Hey, don't you know who I am?
The Globe and Mail
September 9, 2002
Think hissy fits and inflated egos are reserved for movie stars? Not so. Roger Ebert, TV personality and film reviewer for the Chicago Sun-Times, proved he could huff, puff and whine with the best Hollywood prima donnas after he was denied access to a press screening of Far From Heaven.
Festival organizers planned only two press screening on Saturday at the small Varsity theatres for the much-talked-about Todd Haynes film starring Julianne Moore and Dennis Quaid. When about 50 journalists who were lined up outside were told they would not get in, Ebert shocked the crowd by shouting about the importance of his paper and the terrible treatment he was receiving.
When a few more journalists were let in, Ebert yelled again to the front: "Who are those people? Why are they getting in?"
"Because they are next in line," was the calm response.
Eventually, Ebert and his five-person entourage wandered off for some broiled chicken he said he heard was nearby.
Fire the ad guy
Ads running in front of films at public screenings promoting AGF, the mutual-funds company, are drawing some negative responses from the audiences. One of the ads, in particular, features a poor and dirty white man sitting in front of a broken-down trailer, smoking and spitting. A voice-over announces: "This trailer brought to you by AGF."

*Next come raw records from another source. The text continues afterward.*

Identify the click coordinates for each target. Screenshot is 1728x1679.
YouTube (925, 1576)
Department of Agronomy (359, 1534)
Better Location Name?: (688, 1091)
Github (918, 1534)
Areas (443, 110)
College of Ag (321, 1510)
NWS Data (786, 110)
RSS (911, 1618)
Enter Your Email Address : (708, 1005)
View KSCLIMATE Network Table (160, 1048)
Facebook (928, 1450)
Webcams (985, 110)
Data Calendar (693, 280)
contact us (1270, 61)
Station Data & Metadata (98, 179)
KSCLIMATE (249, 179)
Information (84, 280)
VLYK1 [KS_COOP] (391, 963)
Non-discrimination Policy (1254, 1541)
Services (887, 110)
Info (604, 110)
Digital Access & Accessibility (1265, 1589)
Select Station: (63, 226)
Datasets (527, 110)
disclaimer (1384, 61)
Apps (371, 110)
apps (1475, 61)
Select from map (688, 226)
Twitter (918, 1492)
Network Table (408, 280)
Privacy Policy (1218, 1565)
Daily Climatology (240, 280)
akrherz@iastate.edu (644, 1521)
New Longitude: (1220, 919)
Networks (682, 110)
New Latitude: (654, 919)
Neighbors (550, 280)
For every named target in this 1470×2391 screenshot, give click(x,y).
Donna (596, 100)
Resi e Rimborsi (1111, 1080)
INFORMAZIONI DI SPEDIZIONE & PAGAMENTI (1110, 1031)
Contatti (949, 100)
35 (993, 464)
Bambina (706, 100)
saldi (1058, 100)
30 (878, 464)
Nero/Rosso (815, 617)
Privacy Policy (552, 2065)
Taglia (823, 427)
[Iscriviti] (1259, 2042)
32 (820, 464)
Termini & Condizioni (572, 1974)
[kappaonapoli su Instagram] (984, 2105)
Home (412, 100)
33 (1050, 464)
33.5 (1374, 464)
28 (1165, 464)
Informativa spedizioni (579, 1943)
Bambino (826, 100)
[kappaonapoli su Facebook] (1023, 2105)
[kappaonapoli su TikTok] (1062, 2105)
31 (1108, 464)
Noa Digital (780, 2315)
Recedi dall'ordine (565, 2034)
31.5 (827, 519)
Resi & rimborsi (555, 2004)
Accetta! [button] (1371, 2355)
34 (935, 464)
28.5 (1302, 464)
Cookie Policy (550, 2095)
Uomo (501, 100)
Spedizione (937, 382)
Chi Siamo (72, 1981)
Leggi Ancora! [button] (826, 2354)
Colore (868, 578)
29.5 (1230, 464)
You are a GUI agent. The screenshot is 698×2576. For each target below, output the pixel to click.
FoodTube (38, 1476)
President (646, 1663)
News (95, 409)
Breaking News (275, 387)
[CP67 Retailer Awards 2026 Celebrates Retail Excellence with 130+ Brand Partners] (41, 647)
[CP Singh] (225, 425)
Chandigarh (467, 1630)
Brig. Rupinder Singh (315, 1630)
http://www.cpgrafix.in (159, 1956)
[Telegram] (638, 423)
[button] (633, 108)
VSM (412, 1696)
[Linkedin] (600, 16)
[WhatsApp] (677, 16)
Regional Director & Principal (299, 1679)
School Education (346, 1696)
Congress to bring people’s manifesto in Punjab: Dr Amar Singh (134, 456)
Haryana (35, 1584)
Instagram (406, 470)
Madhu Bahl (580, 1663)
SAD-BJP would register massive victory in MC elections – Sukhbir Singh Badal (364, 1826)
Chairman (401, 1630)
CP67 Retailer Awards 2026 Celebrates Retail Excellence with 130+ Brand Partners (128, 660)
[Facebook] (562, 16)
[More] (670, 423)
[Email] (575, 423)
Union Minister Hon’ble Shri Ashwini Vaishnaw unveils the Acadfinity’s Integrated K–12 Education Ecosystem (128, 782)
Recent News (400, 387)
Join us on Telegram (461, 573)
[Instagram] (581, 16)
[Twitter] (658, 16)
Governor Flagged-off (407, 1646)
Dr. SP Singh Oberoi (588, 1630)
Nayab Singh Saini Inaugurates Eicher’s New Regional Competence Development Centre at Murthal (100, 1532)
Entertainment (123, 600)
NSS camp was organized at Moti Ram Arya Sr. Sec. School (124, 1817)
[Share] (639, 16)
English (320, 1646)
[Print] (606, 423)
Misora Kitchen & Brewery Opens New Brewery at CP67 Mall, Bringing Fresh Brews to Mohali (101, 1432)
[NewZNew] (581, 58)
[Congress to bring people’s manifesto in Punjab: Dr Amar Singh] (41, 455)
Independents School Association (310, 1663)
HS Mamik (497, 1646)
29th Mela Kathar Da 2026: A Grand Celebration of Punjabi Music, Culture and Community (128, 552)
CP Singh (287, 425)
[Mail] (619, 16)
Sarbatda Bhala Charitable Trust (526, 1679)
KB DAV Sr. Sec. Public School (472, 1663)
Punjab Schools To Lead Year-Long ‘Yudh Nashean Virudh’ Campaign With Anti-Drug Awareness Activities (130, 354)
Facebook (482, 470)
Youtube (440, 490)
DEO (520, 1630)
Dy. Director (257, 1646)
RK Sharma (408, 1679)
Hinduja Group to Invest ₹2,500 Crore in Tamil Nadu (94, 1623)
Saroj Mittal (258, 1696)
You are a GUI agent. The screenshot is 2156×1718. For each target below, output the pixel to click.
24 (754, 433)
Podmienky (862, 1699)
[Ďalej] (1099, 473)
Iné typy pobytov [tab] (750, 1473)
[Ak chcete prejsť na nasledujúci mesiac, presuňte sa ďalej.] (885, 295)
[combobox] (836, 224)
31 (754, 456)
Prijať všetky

When the ad was shown at Michael Moore's Bowling for Columbine,some in the crowd booed and one shouted: "This is a film about poverty," which drew a round of applause.
"Oh yeah, this is the ad I heard about, making fun of poor people," said an audience member at Finnish director Aki Kaurismaki's The Man without a Past,a film about homeless people.
It's not often you hear a beautiful actress long for the days when she had a monobrow.
But on the weekend, Salma Hayek, the gorgeous Mexican actress who stars in Frida, about the legendary artist Frida Kahlo, talked about the good old days when her brow stretched right across her forehead, giving her a sense of freedom (and hairiness).
At a weekend news conference, Hayek was asked if she hated the monobrow she sported so convincingly as Kaho. Au contraire, the actress pointed out, she used to have a single brow and wanted it back. "It's swallow wings," she gushed about the big brow. "It's a beautiful image. For Frida, the single eyebrow was a symbol of freedom. I used to have one eyebrow, and I was stupid enough to go through the pain of plucking them. And, of course, now I needed them. And I wished I had it back."
Frida, especially in her later years, also had a pretty good-sized mustache. Hayek said the makeup people tried to recreate one for her. But it just didn't fly. So she shaved her upper lips, hoping the hair would grow in thick enough to resemble the 'stache of the bohemian painter.
It didn't. "But it was big enough for me to be stuck with it now that the movie's over."
9/11 silver lining
George Friedmann, the genial owner of the 28-suite Windsor Arms Hotel, says there's been at least one pleasant side effect of the events of Sept. 11: People are nicer -- or, at least, the people he deals with at his establishment, a favourite haunt for visiting TIFF celebs.
"In a sad way," he mused the other day, "it's probably a better world to live in. In many respects, people are nicer to deal with than they used to be. Things are calmer and when it comes to events, they no longer seem to be trying to outdo each other."
A beautiful loser
William H. Macy said he'd love to break away from playing a loser for a change and try, say, a romantic hero or a deliciously nasty villain. At the festival to promote the comedy Welcome to Collinwood, Macy, known for his roles in Magnolia, Fargo, Wag the Dog and Boogie Nights, made a pitch to his current directors for a shot at playing a villain.
"Why do I play all these losers? I don't know. I'd sure like to stop it. They just seem to follow me around. I'd love to play an assassin, play a real villain bad guy. That would be fun. I'd like to be a guy that looks like the Fuller Brush man, but when I leave, the entire family, including the dog, is dead. . . . I'd like to try that, I'd like to try that," he said, turning in his chair and looking pointedly at the Russo brothers, Joe and Anthony, who directed and wrote the uproarious screenplay for the movie, about the heist of a lifetime in Cleveland.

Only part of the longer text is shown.